From prehistoric times to our own day and age this is what “evolution” has been all about. As we shall see, from the distant myth of divine regality through the descent from one caste to the next, mankind will reach the faceless forms of our contemporary civilization in which the tyranny of the pure demos and the world of the masses is increasingly and frightfully reawakening in the structures of mechanization.
Footnotes
1. G. De Giorgio, “Azione e contemplazione,” La Torre, no. 2 (1930).
2. J. de Gobineau, The Inequality of Human Races.
3. Tao te Ching, 38, in R. Van Over, ed., Chinese Mystics (New York, 1973), 22.
4. For a critique of these alleged causes of the decline of civilizations, see de Gobineau’s The Inequality of Human Races.
5. For a more detailed account of race and of the relationship between the somatic, soul, and spiritual race, see my Sintesi di dottrina della razza (Milan, 1941).

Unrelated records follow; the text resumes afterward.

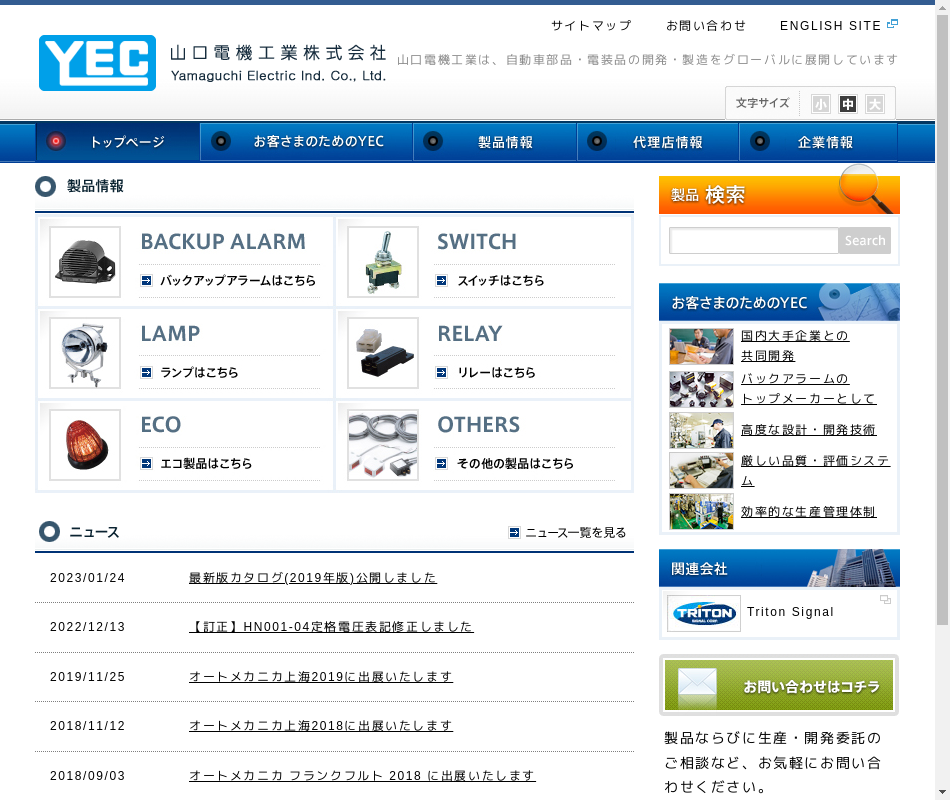Click the Triton Signal logo
Image resolution: width=950 pixels, height=800 pixels.
(704, 613)

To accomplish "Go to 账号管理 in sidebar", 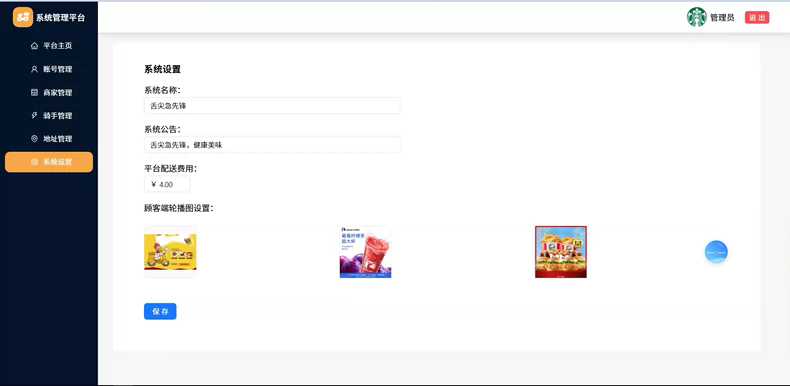I will (x=49, y=69).
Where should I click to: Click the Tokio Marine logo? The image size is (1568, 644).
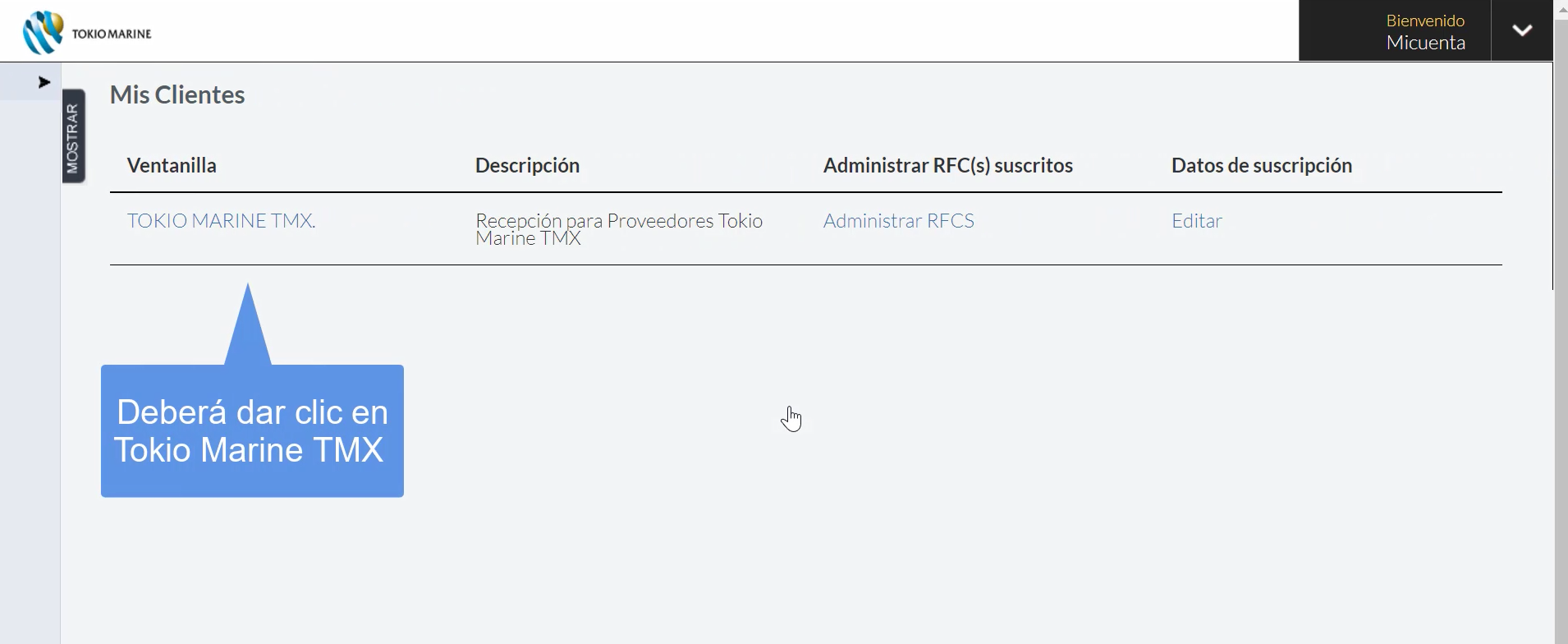click(87, 33)
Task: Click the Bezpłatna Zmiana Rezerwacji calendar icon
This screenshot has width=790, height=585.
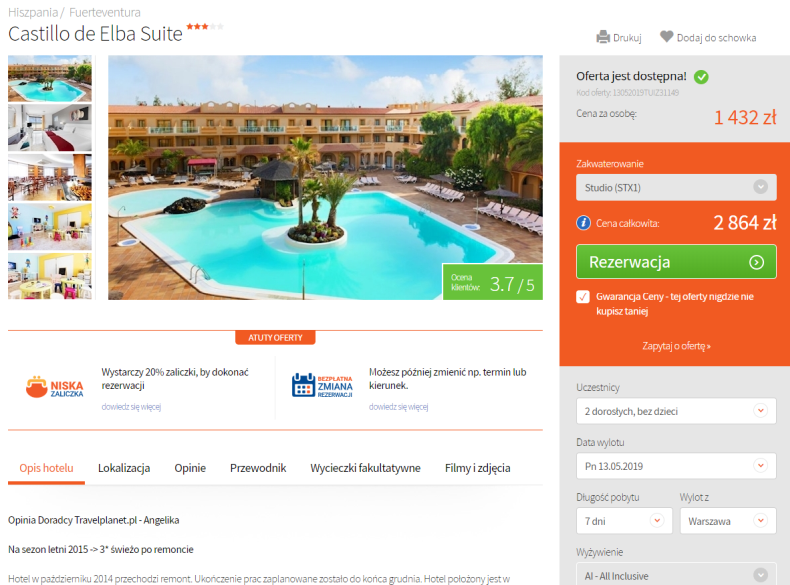Action: coord(303,385)
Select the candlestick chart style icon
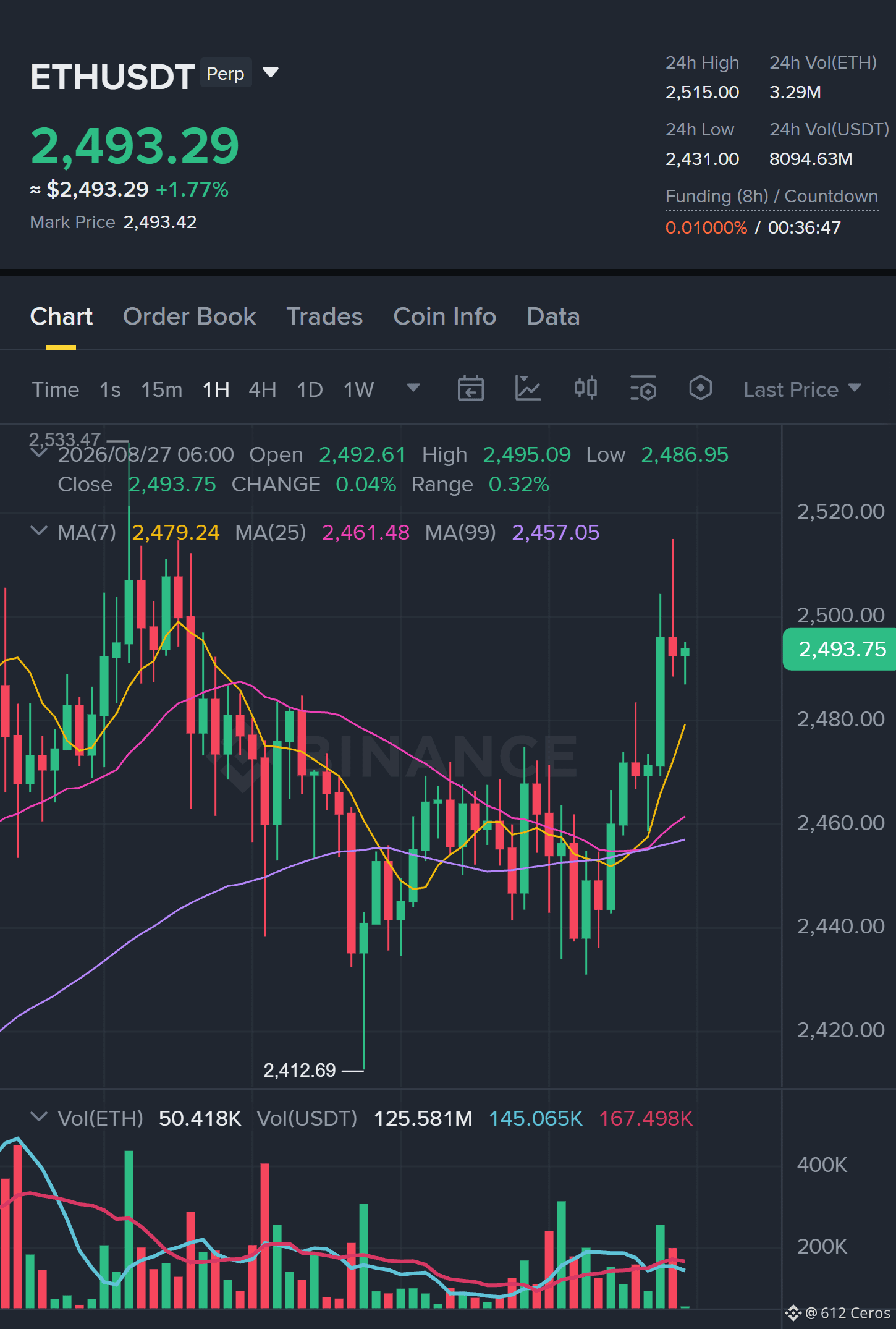Viewport: 896px width, 1329px height. (585, 388)
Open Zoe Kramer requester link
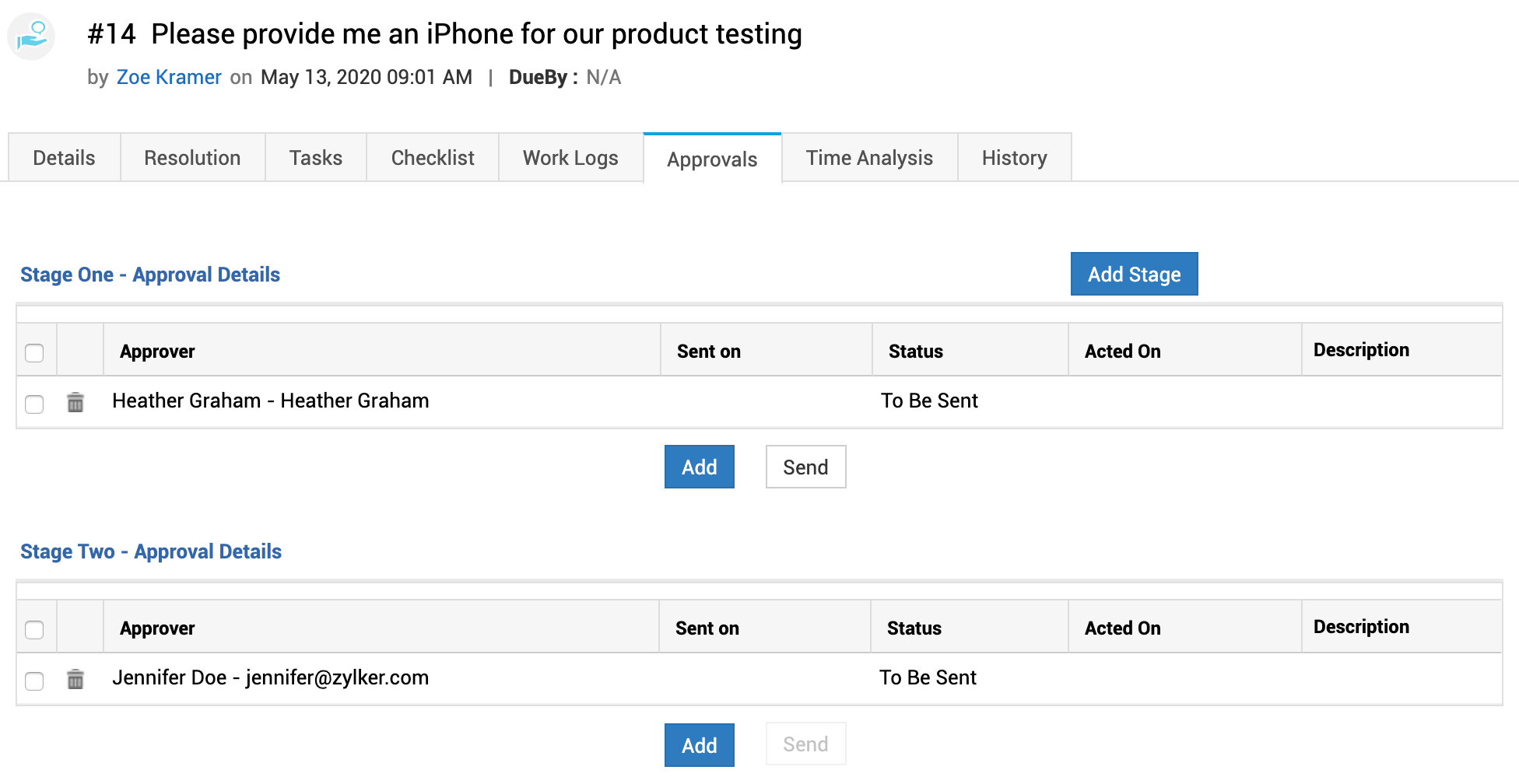 point(169,77)
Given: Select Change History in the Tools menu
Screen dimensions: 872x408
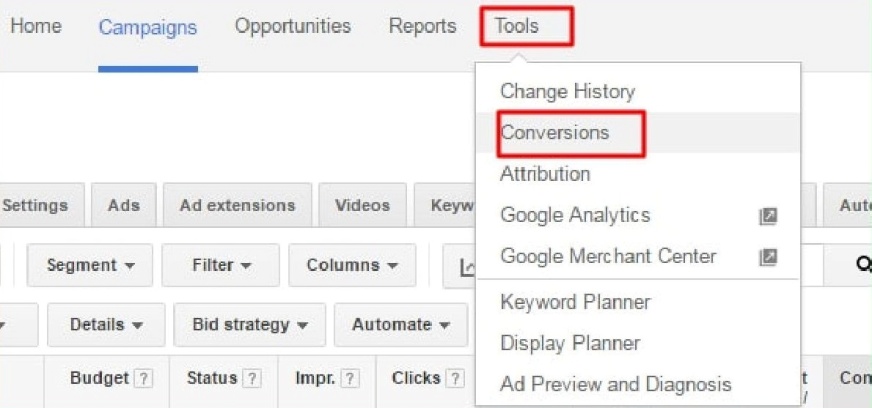Looking at the screenshot, I should pos(567,91).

6. We may here consider A. J. Toynbee’s thesis (A Study of History [London, 1934]) according to which, a few exceptions notwithstanding, there have never been civilizations that have been killed, but only civilizations that have committed suicide. Wherever the inner strength exists and does not abdicate, then difficulties, dangers, an adverse environment, attacks from the outside, and even invasions may become a stimulus or a challenge that induces that inner strength to react in a creative way. Toynbee saw in these external elements the conditions for the advent and for the development of civilizations.
7. According to the Hindu tradition, the four great ages of the world, or yugas, depend on the kings’s state: the Dark Age (Kali Yuga) corresponds to the state in which the regal function is “asleep”; the Golden Age corresponds to the state in which the king reproduces the symbolic actions of the Aryan gods.